David Galbraith

Personal information
- Full name: David James Galbraith
- Date of birth: 20 December 1983 (age 42)
- Place of birth: Luton, England
- Position: Midfielder

Senior career*
- Years: Team / Apps / (Gls)
- 2003–2004: Tottenham Hotspur / 0 / (0)
- 2004–2005: Northampton Town / 15 / (1)
- 2005–2008: Boston United / 52 / (4)
- 2008–2009: Kettering Town
- 2009: King's Lynn
- 2009–2010: St Albans City
- Bedford
- 2012–2014: Arlesey Town

= David Galbraith =

English footballer (born 1983)

David Galbraith (born 20 December 1983) is an English former footballer who played as a midfielder.

==Career==
Galbraith plays as a left sided midfielder, he joined Boston United in 2005 initially on loan from Northampton Town and is a former trainee at Tottenham Hotspur.
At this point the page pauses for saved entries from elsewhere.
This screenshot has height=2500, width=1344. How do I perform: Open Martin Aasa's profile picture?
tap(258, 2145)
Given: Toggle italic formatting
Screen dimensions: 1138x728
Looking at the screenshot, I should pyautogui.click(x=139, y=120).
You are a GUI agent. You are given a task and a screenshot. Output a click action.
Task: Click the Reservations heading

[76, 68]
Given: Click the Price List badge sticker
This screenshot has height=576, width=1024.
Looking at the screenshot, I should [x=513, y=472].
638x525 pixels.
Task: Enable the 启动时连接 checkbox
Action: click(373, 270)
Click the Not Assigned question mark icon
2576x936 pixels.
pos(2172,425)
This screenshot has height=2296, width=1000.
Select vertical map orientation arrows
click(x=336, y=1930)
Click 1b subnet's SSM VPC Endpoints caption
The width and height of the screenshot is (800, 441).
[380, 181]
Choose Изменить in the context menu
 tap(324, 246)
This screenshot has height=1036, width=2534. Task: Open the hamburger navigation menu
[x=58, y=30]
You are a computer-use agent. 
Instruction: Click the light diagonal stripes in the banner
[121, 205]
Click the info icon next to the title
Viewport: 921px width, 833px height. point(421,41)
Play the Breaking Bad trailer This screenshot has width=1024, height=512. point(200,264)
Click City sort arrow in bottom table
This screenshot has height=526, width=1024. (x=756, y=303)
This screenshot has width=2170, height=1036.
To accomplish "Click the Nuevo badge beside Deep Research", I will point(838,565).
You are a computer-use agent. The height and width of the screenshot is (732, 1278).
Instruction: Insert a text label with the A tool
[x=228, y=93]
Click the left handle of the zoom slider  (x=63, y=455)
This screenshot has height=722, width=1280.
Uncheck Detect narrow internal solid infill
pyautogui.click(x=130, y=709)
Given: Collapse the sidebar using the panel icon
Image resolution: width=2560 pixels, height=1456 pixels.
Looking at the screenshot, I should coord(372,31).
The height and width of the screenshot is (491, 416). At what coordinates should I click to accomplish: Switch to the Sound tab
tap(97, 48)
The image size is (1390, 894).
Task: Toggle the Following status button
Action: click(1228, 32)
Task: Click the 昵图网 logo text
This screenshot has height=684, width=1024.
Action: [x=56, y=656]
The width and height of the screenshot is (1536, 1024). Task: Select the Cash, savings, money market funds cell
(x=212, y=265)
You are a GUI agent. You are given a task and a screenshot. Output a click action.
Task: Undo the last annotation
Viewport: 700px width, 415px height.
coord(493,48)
He re-signed for the club after their double relegation, making him one of three players remaining from the previous season.

On 31 January 2008 Galbraith signed for Kettering Town.

He later played for King's Lynn, St Albans City, Bedford and Arlesey Town.

==Personal life==
Galbraith attended Putteridge High School in Luton and now works with Freddie Knight at MIDA Civils.